Extrait choisi:
-----

Vives tensions entre acteurs de la filière laitière

Durant toute la saison estivale, des tensions se sont accumulées entre les acteurs de la filière laitière. En cause, une inflation des charges de production qui n’est pas également répercutée entre les différents maillons de la filière…

Les producteurs estiment que le prix du lait n’est pas suffisamment élevé

Dans une conférence de presse le 21 juillet, la FNPL avait promis de réaliser des manifestations si les distributeurs n’augmentaient pas le prix de la brique de lait, estimant qu’une hausse de 20 centimes sur la brique de lait permettrait une revalorisation de 40 €/1 000 litres payés aux producteurs. Finalement, dès début août, des actions ont été menées dans certains supermarchés. À l’origine de cette gronde : l’inflation ne touche pas autant les prix à la consommation que les charges qui pèsent sur l’ensemble des acteurs de la filière. Selon IRI, en juillet, l’inflation sur un an du secteur crèmerie est de 9,1 % tous circuits confondus, tandis que l’inflation des charges pesant sur les producteurs est de 22,3 %.

-----

Données enregistrées:
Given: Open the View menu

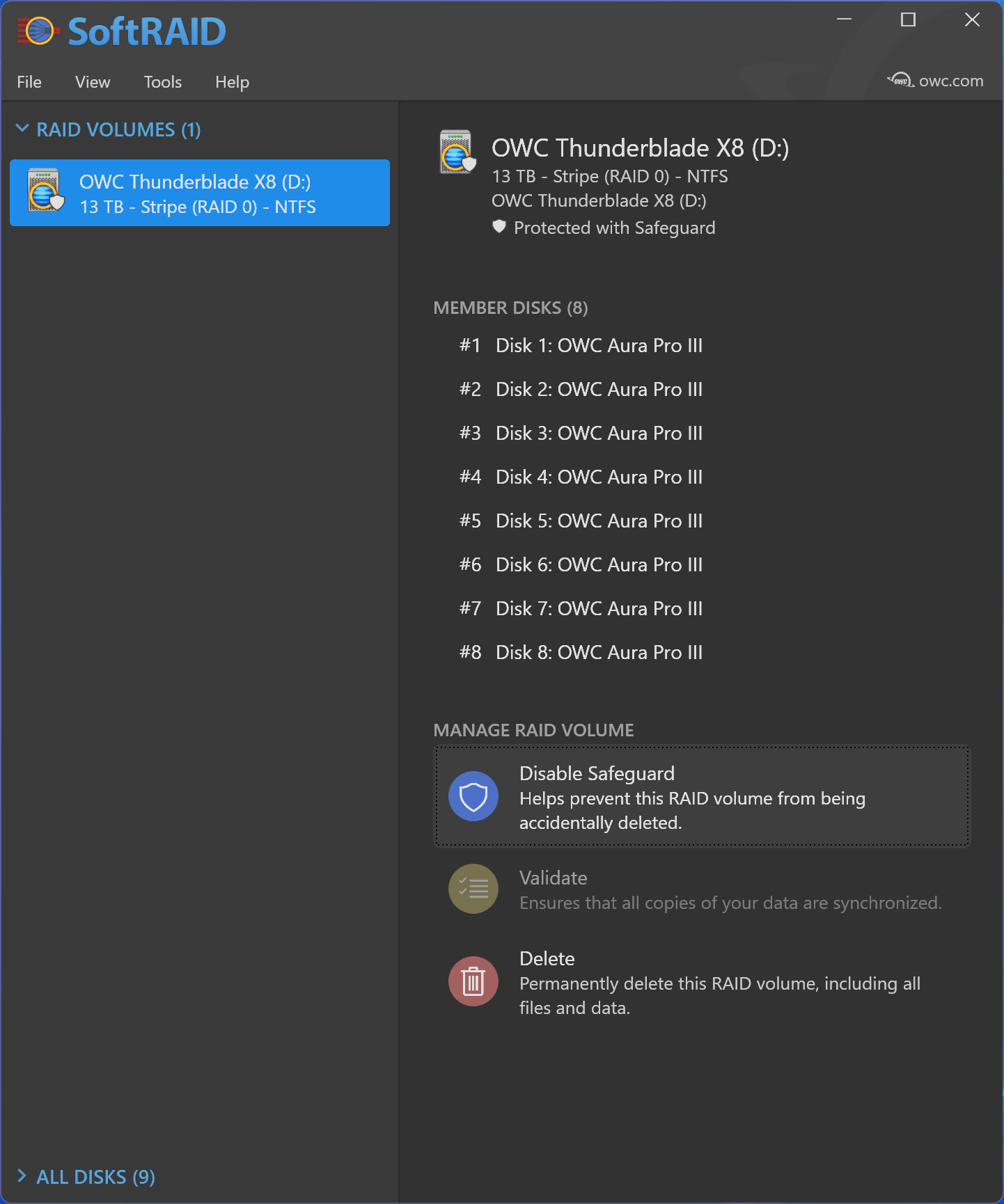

-----

Travail demandé: Recopiez à l'identique le passage de l'extrait sur les tensions dans la filière laitière, en partant des mots « Les producteurs estiment » et en vous arrêtant après « est de 22,3 %. ».

Réponse finale:
Les producteurs estiment que le prix du lait n’est pas suffisamment élevé

Dans une conférence de presse le 21 juillet, la FNPL avait promis de réaliser des manifestations si les distributeurs n’augmentaient pas le prix de la brique de lait, estimant qu’une hausse de 20 centimes sur la brique de lait permettrait une revalorisation de 40 €/1 000 litres payés aux producteurs. Finalement, dès début août, des actions ont été menées dans certains supermarchés. À l’origine de cette gronde : l’inflation ne touche pas autant les prix à la consommation que les charges qui pèsent sur l’ensemble des acteurs de la filière. Selon IRI, en juillet, l’inflation sur un an du secteur crèmerie est de 9,1 % tous circuits confondus, tandis que l’inflation des charges pesant sur les producteurs est de 22,3 %.